Their captain, at least from this 15 June, when a spokesman was required to address the king’s envoys, was a man who styled himself John Mortimer and John Amendall and claimed to be a cousin of the duke of York.41 In truth, according to the proclamations issued for his apprehension on 10 July, he was John Cade, a sanctuary man and outlaw, an Irishman and ex-soldier, who had taken service with the French.42 In contrast to their spokesman, those of his host who are identifiable were impeccably respectable, in
cluding as they did eighteen esquires, with several former sheriffs among them. Cade’s carver or sword-bearer was Robert Poynings of Maidstone, M.P. for Sussex in the next parliament, grandson of Lord Grey of Ruthyn and son-in-law of Judge Paston. Seventy-four of the rebels styled themselves gentlemen; there were the mayor of Queenborough and the bailiff of Sandwich among them; over 500 styled themselves yeomen and there were very many tradesmen and craftsmen present: farriers, saddlers, brewers, vintners, innkeepers, fullers, weavers, tailors, masons, tilers, coopers and butchers, sailors and many husbandmen. Inevitably there were many without any designation, but the most striking aspect of all is the way their 3,000 or more ultimate pardons43 were grouped together in their hundreds of origin, under constables. Fifty-three constables from thirty-one of the sixty-eight hundreds of Kent headed their named contingents, sometimes followed by the note ‘and all others of the said hundred’. In addition there were constables and their contingents from fourteen Sussex hundreds, three from Surrey, one from Middlesex and four from Surrey towns.
It looks as though this was in fact a levy of the fencible men, mainly of Kent and East Sussex, raised for this mass petitioning of the king and parliament, and, they claimed, to defend the king and realm against the traitors about his person.
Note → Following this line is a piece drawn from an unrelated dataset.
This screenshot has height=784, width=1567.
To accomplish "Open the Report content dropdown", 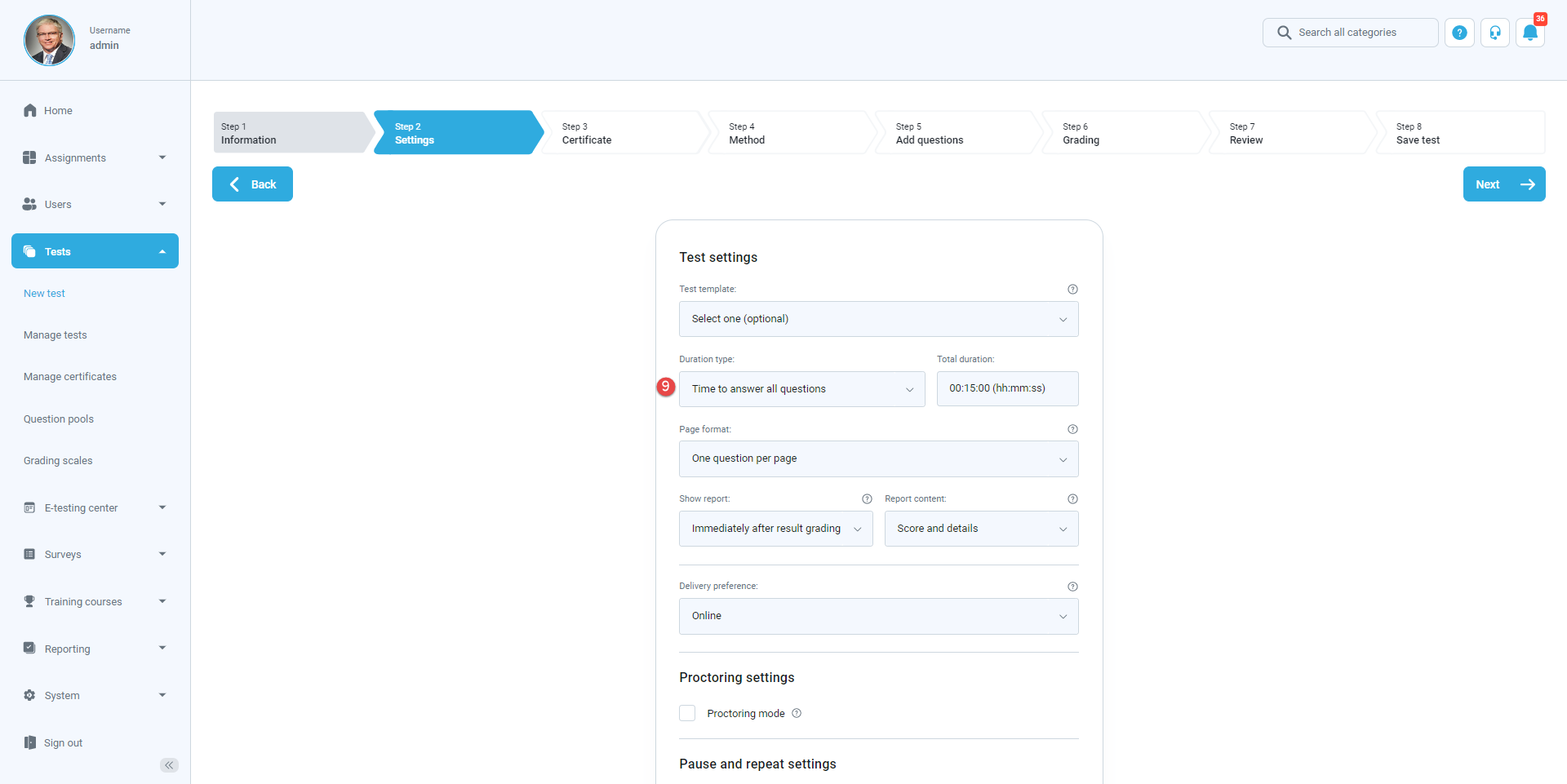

This suspicion is strengthened almost to certainty by the fact that in their midst were at least five commissioners of array for Kent, who had been appointed with eight others on 14 April 1450, in the face of threatened French invasion, to array and muster all fencible men of the county, and to set up beacons.44 The two principal commissioners now numbered among the Kentish host were Sir John Cheyne of Eastchurch in Sheppey, justice of the peace, king’s sergeant-at-arms, M.P. for Kent in the previous parliament, and William Haute of Bishopsbourne, brother-in-law of Lord Rivers, justice of the peace and shire knight in the next parliament. The three other rebel commissioners of array were William Manston, John Fogge of Great Chart near Ashford, Hautc’s son-in-law, and William Hextal of Peckham, an associate of the Stafford duke of Buckingham, M.P. for Bletchingley, a Stafford borough, in the previous parliament, and for Kent in 1453–4. With the exception of the sparsely populated areas of the Isle of Thanet and Romney Marshes, all areas of Kent supplied contingents of fencible men to Blackheath: the areas bordering the main highway all the way from Dover, through Ashford, Canterbury, Sittingbourne, Maidstone and Wrotham to Southwark; the Weald and the whole of the Thames estuary from Deptford to beyond the Isle of Sheppey.